Le test de Gargantua
Dans son fameux « Journal », Jules Renard raconte cette anecdote sur son ami Alphonse Allais, qui
« s’assied à une terrasse de café par une journée de tempête, et dit : Garçon, un quinquina et moins de vent ! ».
Le décor a quelque peu changé depuis l’époque de Renard et d’Allais, puisque les ronds-points dépassent aujourd’hui en nombre les cafés, mais le débat (grand ou pas) consiste toujours en bonne partie à réclamer une météo plus clémente, en tout cas pour soi. Pourtant, la bise souffle de plus en plus fort. Ainsi avons-nous appris cette semaine que l’Asie a présenté en 2018 plus de la moitié des brevets internationaux déposés auprès de l’Organisation mondiale de la propriété intellectuelle.
Et le géant chinois des télécommunications Huawei est devenu l’entreprise numéro un en la matière…
On n’a pas encore repéré, parmi les propositions du « grand débat », un paravent à la hauteur de ce problème. Rien ne semble distraire le pays de ses deux marottes. La première, fiscale, consiste, au propre et au figuré, à regarder dans l’assiette du voisin. Les hésitations macroniennes sur l’ISF montrent qu’elle est tenace. La seconde, budgétaire, revient à attendre sous le robinet présumé – à tort – intarissable de la dépense publique. La réception des « intellectuels » cette semaine à l’Elysée n’a d’ailleurs pas dérogé à la règle puisque nombre d’entre eux ont utilisé leur temps de parole à réclamer des crédits pour leur institution. Notre grande catharsis nationale a certes bien des vertus, notamment celle de l’explication. Mais, si l’on ne change pas les horizons, l’exercice pourrait créer plus d’aigreur encore.
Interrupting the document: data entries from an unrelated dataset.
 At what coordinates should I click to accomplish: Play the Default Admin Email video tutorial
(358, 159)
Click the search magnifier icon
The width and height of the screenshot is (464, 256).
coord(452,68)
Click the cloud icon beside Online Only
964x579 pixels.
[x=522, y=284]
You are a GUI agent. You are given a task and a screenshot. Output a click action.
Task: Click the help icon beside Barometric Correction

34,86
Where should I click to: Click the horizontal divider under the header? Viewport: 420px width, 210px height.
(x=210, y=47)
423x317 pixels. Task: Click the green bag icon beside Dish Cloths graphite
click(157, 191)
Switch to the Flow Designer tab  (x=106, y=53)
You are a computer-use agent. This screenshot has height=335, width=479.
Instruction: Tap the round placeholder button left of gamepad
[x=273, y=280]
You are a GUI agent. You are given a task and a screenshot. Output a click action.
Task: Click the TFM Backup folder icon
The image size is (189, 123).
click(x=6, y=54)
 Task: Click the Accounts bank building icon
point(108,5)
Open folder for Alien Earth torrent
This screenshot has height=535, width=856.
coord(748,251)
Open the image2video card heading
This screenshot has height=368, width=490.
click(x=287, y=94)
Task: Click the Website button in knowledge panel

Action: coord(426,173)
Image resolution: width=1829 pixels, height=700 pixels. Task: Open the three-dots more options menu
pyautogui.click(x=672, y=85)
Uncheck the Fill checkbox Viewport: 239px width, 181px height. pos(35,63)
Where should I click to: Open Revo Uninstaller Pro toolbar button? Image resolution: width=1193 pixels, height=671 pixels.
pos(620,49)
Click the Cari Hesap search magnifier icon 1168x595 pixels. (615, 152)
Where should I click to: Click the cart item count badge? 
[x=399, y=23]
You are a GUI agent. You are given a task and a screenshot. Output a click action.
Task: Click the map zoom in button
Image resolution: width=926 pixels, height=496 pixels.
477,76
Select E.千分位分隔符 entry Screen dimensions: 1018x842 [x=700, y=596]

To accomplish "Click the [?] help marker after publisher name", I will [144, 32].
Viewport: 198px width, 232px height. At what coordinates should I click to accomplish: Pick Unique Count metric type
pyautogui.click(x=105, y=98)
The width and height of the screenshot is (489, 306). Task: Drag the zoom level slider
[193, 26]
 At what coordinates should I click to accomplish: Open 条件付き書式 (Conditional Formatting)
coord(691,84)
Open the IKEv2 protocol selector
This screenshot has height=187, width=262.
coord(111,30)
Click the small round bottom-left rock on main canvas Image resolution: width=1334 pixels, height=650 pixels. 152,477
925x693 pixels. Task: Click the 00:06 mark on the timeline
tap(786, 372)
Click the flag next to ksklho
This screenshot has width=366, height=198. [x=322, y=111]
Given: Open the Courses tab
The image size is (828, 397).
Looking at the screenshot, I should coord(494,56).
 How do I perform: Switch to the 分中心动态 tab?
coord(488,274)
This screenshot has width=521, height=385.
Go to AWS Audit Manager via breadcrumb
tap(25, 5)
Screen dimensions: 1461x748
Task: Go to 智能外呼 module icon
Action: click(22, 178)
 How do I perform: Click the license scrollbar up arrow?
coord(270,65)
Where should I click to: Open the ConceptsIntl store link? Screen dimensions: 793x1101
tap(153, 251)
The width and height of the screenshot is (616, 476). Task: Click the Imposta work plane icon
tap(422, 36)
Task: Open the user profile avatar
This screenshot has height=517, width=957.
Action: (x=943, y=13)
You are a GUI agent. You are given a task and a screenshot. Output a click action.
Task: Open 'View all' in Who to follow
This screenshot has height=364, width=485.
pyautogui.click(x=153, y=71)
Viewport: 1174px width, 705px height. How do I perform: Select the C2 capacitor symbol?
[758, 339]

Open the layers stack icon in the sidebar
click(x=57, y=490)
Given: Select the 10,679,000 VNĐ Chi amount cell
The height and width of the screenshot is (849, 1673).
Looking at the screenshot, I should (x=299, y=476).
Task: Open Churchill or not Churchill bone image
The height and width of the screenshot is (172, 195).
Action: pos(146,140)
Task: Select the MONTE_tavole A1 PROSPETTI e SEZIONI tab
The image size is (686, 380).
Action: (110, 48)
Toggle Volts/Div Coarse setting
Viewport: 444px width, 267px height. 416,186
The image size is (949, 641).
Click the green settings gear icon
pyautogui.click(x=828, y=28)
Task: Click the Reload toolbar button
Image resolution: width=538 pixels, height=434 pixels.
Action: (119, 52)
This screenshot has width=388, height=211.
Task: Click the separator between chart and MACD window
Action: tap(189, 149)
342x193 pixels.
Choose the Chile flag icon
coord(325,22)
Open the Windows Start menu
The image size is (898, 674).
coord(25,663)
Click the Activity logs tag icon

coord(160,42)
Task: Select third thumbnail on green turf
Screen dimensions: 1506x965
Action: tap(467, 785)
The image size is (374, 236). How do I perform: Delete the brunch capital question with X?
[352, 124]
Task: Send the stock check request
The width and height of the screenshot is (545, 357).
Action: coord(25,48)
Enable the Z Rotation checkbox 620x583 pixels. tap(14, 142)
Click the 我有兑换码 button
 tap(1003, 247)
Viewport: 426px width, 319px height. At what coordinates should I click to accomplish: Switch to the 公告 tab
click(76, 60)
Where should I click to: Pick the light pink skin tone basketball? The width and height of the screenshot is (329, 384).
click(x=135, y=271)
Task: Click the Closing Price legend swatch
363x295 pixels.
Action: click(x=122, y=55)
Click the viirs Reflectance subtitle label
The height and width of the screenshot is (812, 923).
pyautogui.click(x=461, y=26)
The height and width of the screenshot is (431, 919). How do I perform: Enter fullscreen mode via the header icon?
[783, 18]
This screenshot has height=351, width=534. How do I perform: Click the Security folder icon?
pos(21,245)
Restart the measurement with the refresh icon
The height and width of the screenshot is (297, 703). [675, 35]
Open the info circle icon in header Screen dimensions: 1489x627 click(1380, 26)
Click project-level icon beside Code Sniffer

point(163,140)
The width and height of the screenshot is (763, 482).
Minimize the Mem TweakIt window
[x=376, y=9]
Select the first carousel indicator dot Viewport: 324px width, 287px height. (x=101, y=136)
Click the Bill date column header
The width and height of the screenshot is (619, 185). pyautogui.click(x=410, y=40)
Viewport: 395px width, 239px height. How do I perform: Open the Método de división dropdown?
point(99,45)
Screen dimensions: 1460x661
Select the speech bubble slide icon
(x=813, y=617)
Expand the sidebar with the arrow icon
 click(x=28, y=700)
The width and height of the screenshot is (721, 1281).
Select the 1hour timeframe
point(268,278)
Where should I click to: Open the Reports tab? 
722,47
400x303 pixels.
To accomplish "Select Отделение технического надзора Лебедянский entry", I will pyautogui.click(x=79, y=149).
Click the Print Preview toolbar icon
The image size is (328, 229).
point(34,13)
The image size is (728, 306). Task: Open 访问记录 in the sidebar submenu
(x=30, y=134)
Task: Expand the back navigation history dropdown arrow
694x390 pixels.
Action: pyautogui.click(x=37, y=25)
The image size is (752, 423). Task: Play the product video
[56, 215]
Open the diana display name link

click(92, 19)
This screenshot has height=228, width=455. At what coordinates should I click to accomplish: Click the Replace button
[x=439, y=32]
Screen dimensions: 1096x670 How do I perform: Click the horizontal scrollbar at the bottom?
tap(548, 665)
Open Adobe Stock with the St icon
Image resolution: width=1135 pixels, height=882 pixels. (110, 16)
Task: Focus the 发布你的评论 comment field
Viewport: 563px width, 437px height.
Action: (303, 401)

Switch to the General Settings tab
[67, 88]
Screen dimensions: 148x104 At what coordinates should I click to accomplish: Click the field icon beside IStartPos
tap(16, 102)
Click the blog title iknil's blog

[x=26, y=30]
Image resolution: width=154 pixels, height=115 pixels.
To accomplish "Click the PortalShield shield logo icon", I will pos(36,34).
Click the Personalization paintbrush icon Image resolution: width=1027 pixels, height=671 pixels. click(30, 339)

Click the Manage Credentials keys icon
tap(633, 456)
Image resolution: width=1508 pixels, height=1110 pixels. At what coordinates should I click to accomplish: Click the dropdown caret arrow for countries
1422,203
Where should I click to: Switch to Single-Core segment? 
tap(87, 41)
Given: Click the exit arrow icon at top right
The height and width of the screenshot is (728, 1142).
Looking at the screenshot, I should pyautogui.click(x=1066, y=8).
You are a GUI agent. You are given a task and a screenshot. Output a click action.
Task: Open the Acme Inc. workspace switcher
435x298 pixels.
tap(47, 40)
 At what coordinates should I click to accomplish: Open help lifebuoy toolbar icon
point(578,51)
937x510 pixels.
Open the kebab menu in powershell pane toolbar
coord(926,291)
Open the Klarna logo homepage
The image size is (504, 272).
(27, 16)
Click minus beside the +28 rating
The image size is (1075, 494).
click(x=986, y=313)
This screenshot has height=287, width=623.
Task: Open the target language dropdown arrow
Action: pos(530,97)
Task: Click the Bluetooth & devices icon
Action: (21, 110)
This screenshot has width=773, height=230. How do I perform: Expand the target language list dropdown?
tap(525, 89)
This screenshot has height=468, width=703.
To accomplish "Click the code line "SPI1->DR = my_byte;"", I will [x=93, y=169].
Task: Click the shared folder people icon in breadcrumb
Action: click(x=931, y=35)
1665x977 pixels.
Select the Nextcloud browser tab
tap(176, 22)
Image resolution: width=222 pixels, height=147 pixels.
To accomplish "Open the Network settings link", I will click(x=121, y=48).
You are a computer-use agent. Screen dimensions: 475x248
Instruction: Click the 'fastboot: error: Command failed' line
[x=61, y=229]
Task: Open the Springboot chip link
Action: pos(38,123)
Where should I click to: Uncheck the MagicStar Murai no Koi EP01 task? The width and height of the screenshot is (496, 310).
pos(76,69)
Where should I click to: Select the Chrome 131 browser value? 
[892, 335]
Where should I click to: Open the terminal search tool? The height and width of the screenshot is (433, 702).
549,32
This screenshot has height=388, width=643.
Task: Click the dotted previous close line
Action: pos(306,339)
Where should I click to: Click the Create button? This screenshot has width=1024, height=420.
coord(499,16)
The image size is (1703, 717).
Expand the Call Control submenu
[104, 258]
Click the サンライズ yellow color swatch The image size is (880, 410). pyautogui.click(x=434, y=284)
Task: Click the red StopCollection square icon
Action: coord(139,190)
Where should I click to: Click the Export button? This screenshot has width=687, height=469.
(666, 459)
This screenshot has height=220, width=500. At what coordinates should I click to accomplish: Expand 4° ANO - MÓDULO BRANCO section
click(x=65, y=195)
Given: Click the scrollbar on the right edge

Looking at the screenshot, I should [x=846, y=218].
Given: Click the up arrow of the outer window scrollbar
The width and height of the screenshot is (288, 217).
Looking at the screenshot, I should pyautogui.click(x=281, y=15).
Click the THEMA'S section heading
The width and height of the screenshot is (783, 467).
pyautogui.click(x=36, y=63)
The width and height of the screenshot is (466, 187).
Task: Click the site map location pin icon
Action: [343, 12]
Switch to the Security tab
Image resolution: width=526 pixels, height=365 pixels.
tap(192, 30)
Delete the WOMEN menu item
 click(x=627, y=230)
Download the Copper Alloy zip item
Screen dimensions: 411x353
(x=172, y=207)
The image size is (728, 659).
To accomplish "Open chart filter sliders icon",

Dans « Gargantua », Rabelais décrit un « grand débat dont furent faictes grosses guerres », ou comment une controverse acrimonieuse concernant des fouaces (pains briochés) déclencha les affrontements entre Picrochole et Grandgousier : les fameuses guerres picrocholines… Il fallut ensuite le talent et l’énergie de Gargantua pour ramener l’ordre et permettre la réconciliation. Macron est-il assez gargantuesque ?
■ P.-S. : Tous les commerçants dont les boutiques ont été attaquées et dégradées sont à plaindre et à soutenir. Qu’il nous soit permis d’avoir une pensée particulière pour les marchands de journaux. Sept kiosques ont été incendiés, dont cinq totalement détruits, samedi dernier, sur les Champs-Elysées et dans les rues adjacentes. Quinze autres ont été saccagés à Paris. C’est insupportable. D’abord pour eux, qui travaillent dur, dans des conditions difficiles et pour une rémunération en général modeste. Ensuite pour nous tous : dans ces petites maisons que sont les kiosques réside en partie notre liberté. Le Point est de tout coeur avec eux et, avec d’autres journaux, leur apportera évidemment une aide financière.